The massive reduction in materials alone helps mitigate supply chain risk.

But the real payoff arises because we only need these materials during manufacturing and construction. Once the solar arrays and wind turbines are producing power, their exposure to supply chain risk is finished. For fossil fuel plants, switching them on is when the risk exposures begin.

That means renewable power output is largely impervious to embargoes, strategic chokepoints, unrest and the myriad potential depredations that cause the U.S. government to spend more than $100 billion a year to protect trade routes and oil producers.

Despite such welcome improvements to U.S. energy security, a different perspective is taking hold in popular discourse. We keep hearing that mineral supply chain uncertainty and geopolitical risk mean we need to slow the transition. These self-serving messages appear to be aimed at preserving fossil fuel profits and business models, despite continuing damage to the climate and public health.

Another misconception is around the need for U.S. government stockpiles of minerals, as if they were fuels to be combusted.

“Congress played a huge role in setting up the Strategic Petroleum Reserve,” said Alaska Sen. Dan Sullivan in a 2020 hearing in the U.S. Senate. “We really need to get on this and I think the SPR, with the energy sector, is a great analogy for strategic critical minerals.”
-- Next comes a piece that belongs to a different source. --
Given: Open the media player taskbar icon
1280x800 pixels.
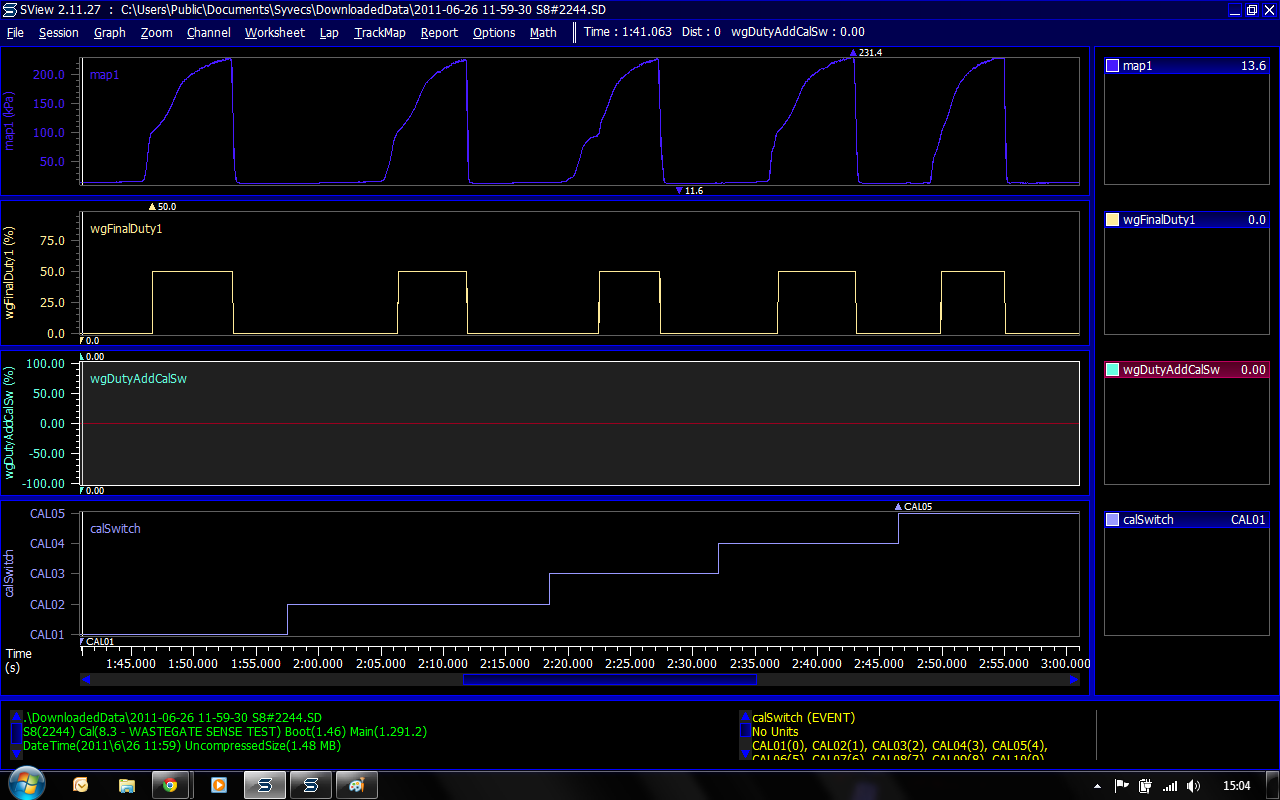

Actually, oil is not a great analogy. When it comes to oil, strategic stockpiles make sense. Running out when it counts — during a war — can be catastrophic. In fact, oil-denial strategies are attractive because they allow an adversary to be defeated without destroying its military.

Does the same strategic calculus apply to transitioned energy systems? No. Stockpiling transition materials would be like stockpiling steel as a favor to U.S. fossil fuel producers.

A denial of access to, say, gallium would affect the ability of U.S. manufacturers to produce thin-film solar panels in the same way that a trade blockade on steel would make oil drilling rigs costlier to produce. Either might be catastrophic for a few companies but would not prevent existing equipment from functioning.

We know this because energy transition materials have already been subjected to price spikes, political manipulation and embargo that have fed into component costs. Transition metals may even be more susceptible than fossil fuels to manipulative trade practices because known reserves are more geographically concentrated.

Even so, anti-competitive practices have been, and remain, much less effective in disrupting renewables systems than the fossil fuel system. As long as there is flexibility in the transition’s timelines and technologies — and backup from conventional systems — price increases will have limited disruptive power.

Rather than hoarding, government involvement would be better directed toward incentivizing geographic diversity of minerals mining and refining, including inside the United States.

Energy policymakers should understand there’s a payoff for harnessing energy flows that cannot be traded, exhausted or interrupted. The benefits include climate and environment, but also extend to energy security.

President Jimmy Carter knew this in 1979, when he assured us: “No one can ever embargo the sun or interrupt its delivery to us.”

Jim Krane is an energy studies fellow at Rice University’s Baker Institute for Public Policy.

Robert Idel is a doctoral candidate in economics at Rice.

Just as a further memory jogger, I offer this related to the impact of oil drilling in just one small area of the planet – Chevron impacts in the Amazon.

2 Responses to “Clean Energy Mining Footprint Tiny Compared to Fossil Fuels”

  1. ecoquant Says:

    Also, penalizing the newcomers because we are in the midst of a transition makes no logical sense. The comparison ought to be between a steady state zero Carbon energy system, once we get there, with a steady state fossil fueled energy system. People are comparing the buildout with the latter’s steady state.

    That makes no sense at all.

    • rhymeswithgoalie Says:

      That makes no sense at all.

      It definitely makes sense in terms of a self-interested disinformation campaign.

      Not only have the fossil fuel industries been pushing this kind of specious argument, but for decades have been grooming low-information conservatives to think and argue this way.